Tal vez sea tiempo todavía para reflexionar porque has tomado el sendero equivocado, el del éxtasis, el del acceso al héroe y todavía te reconoces, te quedan restos del de ayer cuando subía sufriendo; pero en pocos minutos ya no. Las oportunidades son de doble sentido y hay que tomarlas, de lo contrario se disuelven en el pasado. En muchos seres, en muchos individuos, hay un momento en que el cruce de caminos te ofrece tomar el de la ensoñación para alcanzar la cima. Se sale de la nada y como por lo mismo y un cúmulo de circunstancias casuales pone en tus manos el poder de elegir y ves, muy cerca, entre los árboles y sus ramas, la silueta gloriosa de ti mismo. Hay quien sueña con ello, y quien lo dice en la confianza y sinceridad de una buena cena: “pues chico, yo estoy seguro que si en aquel momento, llego a tomar el camino que se me ofrecía...” Esos caminos no vuelven a presentarse nunca, existen solo una vez, se transforman en bosque cerrado o en miserable desierto en que no puedes ni apagar la sed de la vulgaridad que retorna a ti. Uno mismo es su causa victoriosa, y si tuviera dos dedos de frente, la mínima modestia para usar su inteligencia, sabría que no existe el dios dentro de su encarnadura, ni el héroe de Homero detrás de su mirada. Y sin embargo, nostalgia de no ser, sabedor de la historia, te das cuenta de que innumerables ejemplos están entre las líneas de los libros: es que los tiempos han cambiado. Toda la heroicidad que necesitas ahora es no perder el camino de vuelta al prado y llegar a tiempo de comer. No es mucha, pero es la suficiente si le añades un poco de pensamiento y la certeza de que has estado pensando en tonterías. Este héroe de ahora es consciente de que al llegar al prado y proclamar el dedo de los dioses sobre su frente, va a empezar como por nada un aventura de muerte y vesanía.
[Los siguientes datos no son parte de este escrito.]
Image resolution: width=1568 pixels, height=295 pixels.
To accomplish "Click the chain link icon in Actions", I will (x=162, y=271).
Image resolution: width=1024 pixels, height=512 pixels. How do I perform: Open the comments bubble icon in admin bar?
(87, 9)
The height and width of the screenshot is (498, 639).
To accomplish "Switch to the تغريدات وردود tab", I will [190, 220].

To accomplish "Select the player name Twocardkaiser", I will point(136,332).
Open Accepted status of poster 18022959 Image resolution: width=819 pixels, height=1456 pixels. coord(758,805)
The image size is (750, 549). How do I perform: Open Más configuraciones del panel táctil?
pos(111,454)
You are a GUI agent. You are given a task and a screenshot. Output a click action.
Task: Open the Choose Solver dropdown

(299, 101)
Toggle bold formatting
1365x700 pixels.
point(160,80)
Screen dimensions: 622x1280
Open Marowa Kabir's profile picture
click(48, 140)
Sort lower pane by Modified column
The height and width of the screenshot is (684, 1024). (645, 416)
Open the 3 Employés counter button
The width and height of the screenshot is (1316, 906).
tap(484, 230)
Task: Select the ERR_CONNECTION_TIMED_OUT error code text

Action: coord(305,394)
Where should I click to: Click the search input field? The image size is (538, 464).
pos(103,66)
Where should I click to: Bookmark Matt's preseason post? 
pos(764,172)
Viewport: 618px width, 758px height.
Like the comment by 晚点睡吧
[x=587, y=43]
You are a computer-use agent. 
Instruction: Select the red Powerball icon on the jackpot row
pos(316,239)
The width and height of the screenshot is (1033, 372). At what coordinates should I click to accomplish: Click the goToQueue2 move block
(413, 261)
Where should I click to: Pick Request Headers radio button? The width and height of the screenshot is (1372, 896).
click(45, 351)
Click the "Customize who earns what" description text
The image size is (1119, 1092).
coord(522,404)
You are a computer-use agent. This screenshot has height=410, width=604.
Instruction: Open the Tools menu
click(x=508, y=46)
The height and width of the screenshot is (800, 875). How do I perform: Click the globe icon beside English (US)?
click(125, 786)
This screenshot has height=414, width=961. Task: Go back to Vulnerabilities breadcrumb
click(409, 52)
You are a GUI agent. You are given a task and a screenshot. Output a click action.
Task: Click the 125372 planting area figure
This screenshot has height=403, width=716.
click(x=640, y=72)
La pugna que enfrenta a Aquiles y Agamenón es el enfado del primero porque el segundo le ha arrebatado una esclava, un ente vivo sin libertad ni voluntad, forzada y violada por ambos. ¿Tu podrías? Porque para ser un héroe, tendrías que estar dispuesto a ello, sin aprensión. Uno puede enamorarse de una esclava, pero para hacer ese hermoso acto de desapego y desdén por los convencionalismos, debe estar dispuesto a esclavizar primero. Bajando por el sendero, la figura del héroe se te antoja patética, cubierta de la sangre de los otros: Homero describe con absoluta sonoridad como las lanzas rompen huesos y músculos, cuando clavadas en el enemigo agonizante, se las gira para desgarrar arrastrando hacia dentro las correas de las corazas y sacando al exterior pingajos de víscera y carne.
George Schehadé, un autor de teatro libanés, escribió en una soberbia obra de teatro, “Historia de Vasco” un mínimo diálogo que transcribo en su brevedad.
-“¿Qué hace un general cuando llueve?
-Se moja, ¿no?
-No, el ridículo.”
Me viene el diálogo a la memoria, porque justo en el momento en que estoy acabando de escribir estas líneas, una enorme tormenta de agua, truenos y relámpagos, cae sobre el prado y las montañas que lo rodean, y pienso que el pobre caminante que subió a la cima debe correr empapándose sin misericordia, para llegar a casa a tiempo de comer. ¿En que estaría pensando para subir con este tiempo, en que nunca se sabe...?

5 comentarios:

  1. Muy interesante y sugerente tu reflexión sobre el héroe, su impostura y sus miserias. Quizá sea eso lo que diferencia al héroe mítico (por llamarlo de alguna manera) del héroe momentáneo y pasajero: que este último hace una heroicidad salida desde lo más profundo de su "ser un sujeto humano", actúa por solidaridad quizá instintiva, no busca proclamarse nada, sino responder a una llamada que viene desde no se sabe dónde. El héroe que has dibujado, cuyo poder reside en el que le reconocen los demás, es, sin duda, de otra clase. Este héroe es muy interesante para la literatura, porque dá mucho de sí. El otro es necesario para la vida. Puede, incluso, que la vida no existiera sin él. Besos.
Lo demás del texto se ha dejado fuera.